The mutations of intron 1 in the HBB gene are non-deletional alterations that affect the messenger RNA (mRNA) processing(13). The IVS1-1 mutation stops mRNA splicing because the replacement of guanine by adenine (G>A) alters the splice junction and generates a non-functional mRNA which is degraded inside the nucleus, resulting in a β0 phenotype, i.e., the affected gene does not synthesize the β-chain(13, 14). IVS1-6 mutation affects the splice site consensus sequence, causing a decrease in the normal splicing process, but not the complete blockade, leading to the phenotype β++, a situation where the β-chain synthesis is reduced but not absent(15). IVS1-110 mutation, on the other hand, occurs in a region not normally used in the mRNA (cryptic sites), but the G>A change creates an alternative splice site, which is preferably used during the mRNA processing, generating aberrant transcripts; however, the correct splicing can still occur, so this mutation is classified as β+(13).
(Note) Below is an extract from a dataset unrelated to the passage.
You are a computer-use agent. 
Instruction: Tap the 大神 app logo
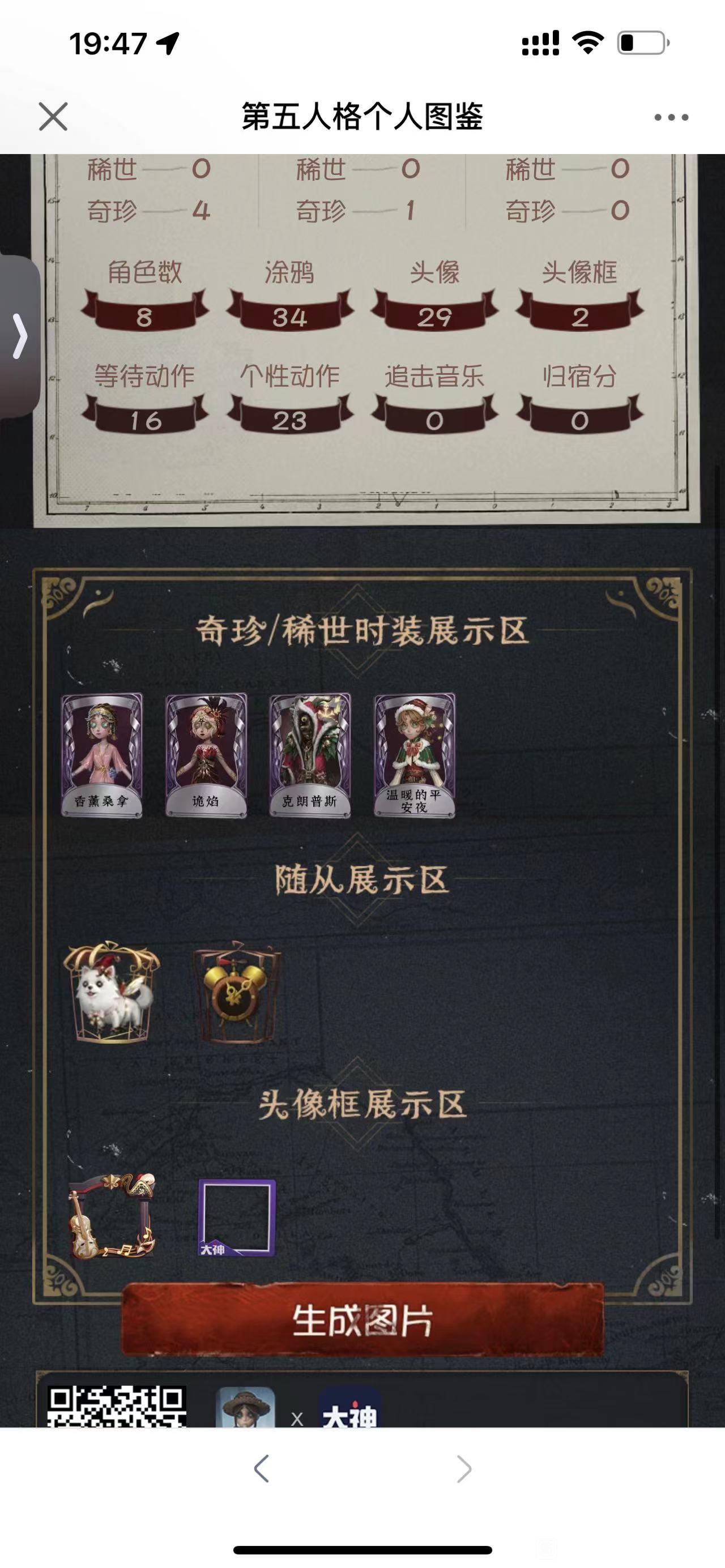[x=350, y=1407]
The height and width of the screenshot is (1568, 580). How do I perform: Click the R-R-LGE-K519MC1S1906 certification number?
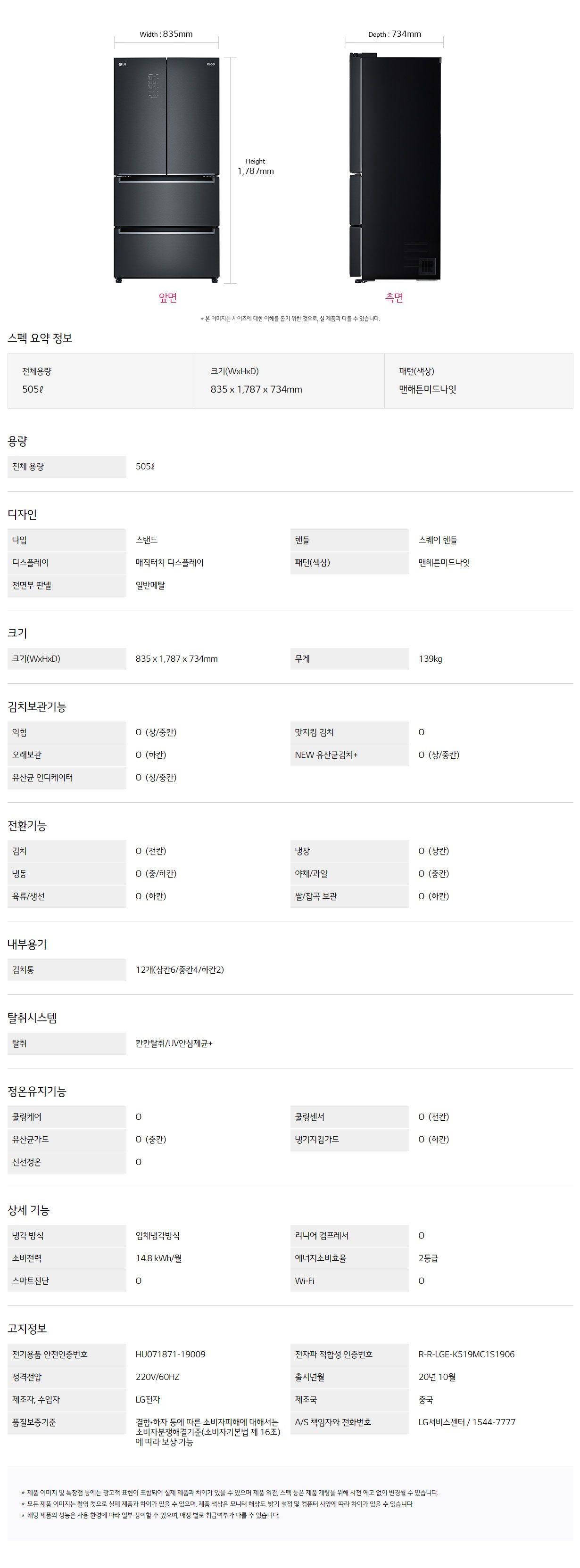coord(466,1355)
The CD39 mutation affects the codon 39 and is classified as a nonsense mutation. The replacement of cytosine by thymine (CAG>TAG) results in a premature stop codon, interrupting the translation of the mRNA. In this case, there is no synthesis of β-chain by the affected RNA, leading to β0 phenotype(13, 14).
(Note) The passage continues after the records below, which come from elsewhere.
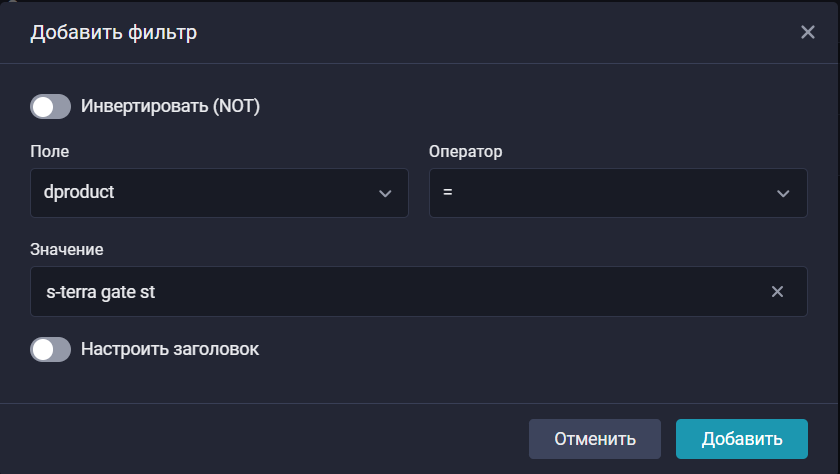Click the chevron arrow in Оператор dropdown
The height and width of the screenshot is (474, 840).
click(783, 193)
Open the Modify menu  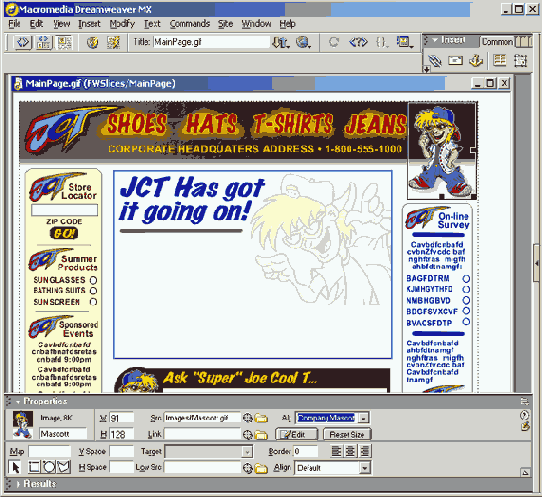click(x=122, y=24)
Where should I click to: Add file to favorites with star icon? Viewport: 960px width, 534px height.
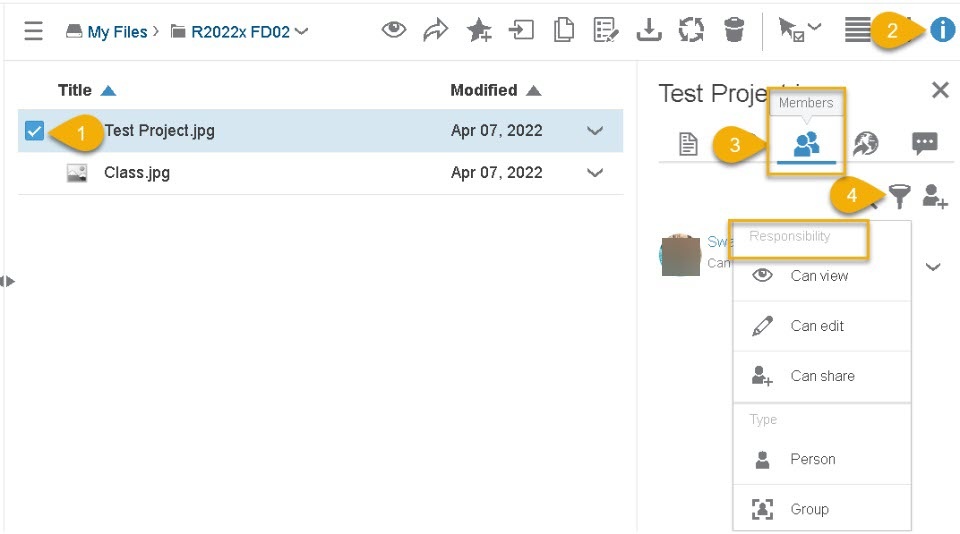point(478,31)
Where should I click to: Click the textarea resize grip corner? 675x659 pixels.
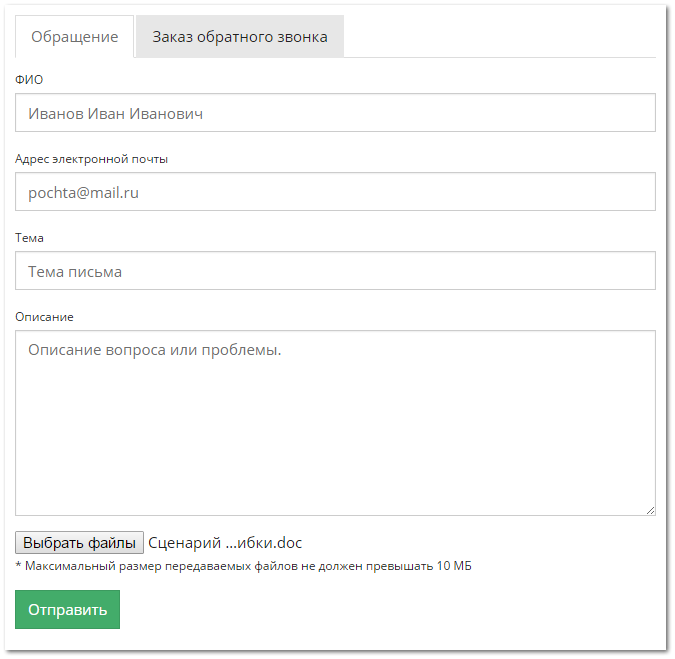tap(650, 510)
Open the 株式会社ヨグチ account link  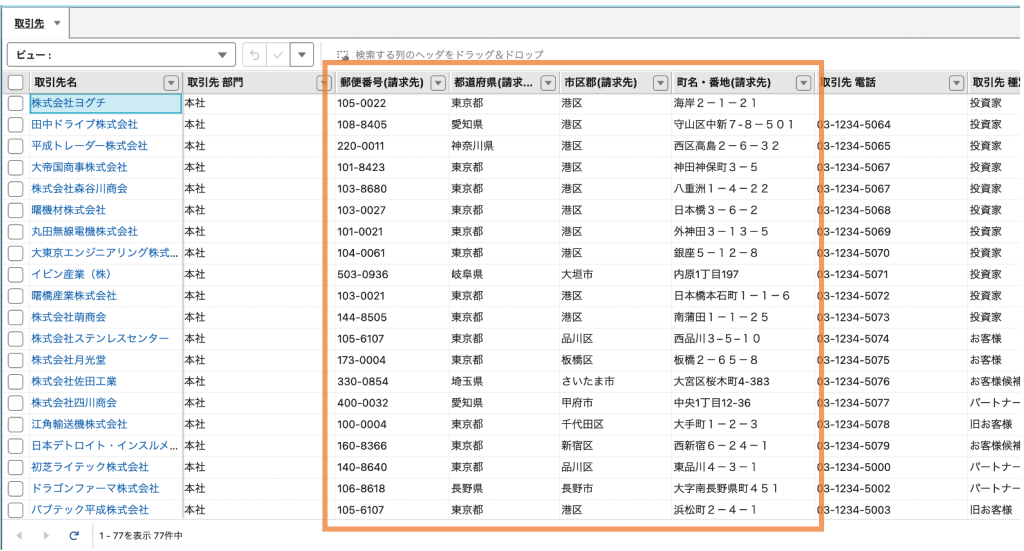pos(68,103)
Different frequencies of these mutations are reported in studies from Brazil(12, 16-20), which reinforces the importance of investigating the molecular bases of beta-thalassemia in several regions of the country. Thus, this study was conducted in the city of Franca, located at the northeastern region of São Paulo state, and the objectives were to identify the frequency of the CD39, IVS1-1, IVS1-6 and IVS1-110 mutations among beta-thalassemia carriers, and to evaluate their influence on hematological parameters to a better understanding of the clinical variations of this hemoglobinopathy.


Sample collection

All participants were referred by a hematologist as beta-thalassemia carriers, since they were previously diagnosed by the physician through clinical examinations allied to blood tests, i.e., complete blood counts (CBCs) and Hb electrophoresis. Twenty-five voluntary unrelated individuals, residents (but not necessarily born) in the city of Franca, São Paulo, were included in the study after signing a free and informed-consent form. Participants were at least 18 years old by the time of their recruitment. Samples of venous blood were collected in two evacuated tubes containing K2EDTA (Vacutainer®; BD, Franklin Lakes, NJ, USA). One tube was used for hematological evaluation while the other was used for deoxiribonucleic acid (DNA) isolation.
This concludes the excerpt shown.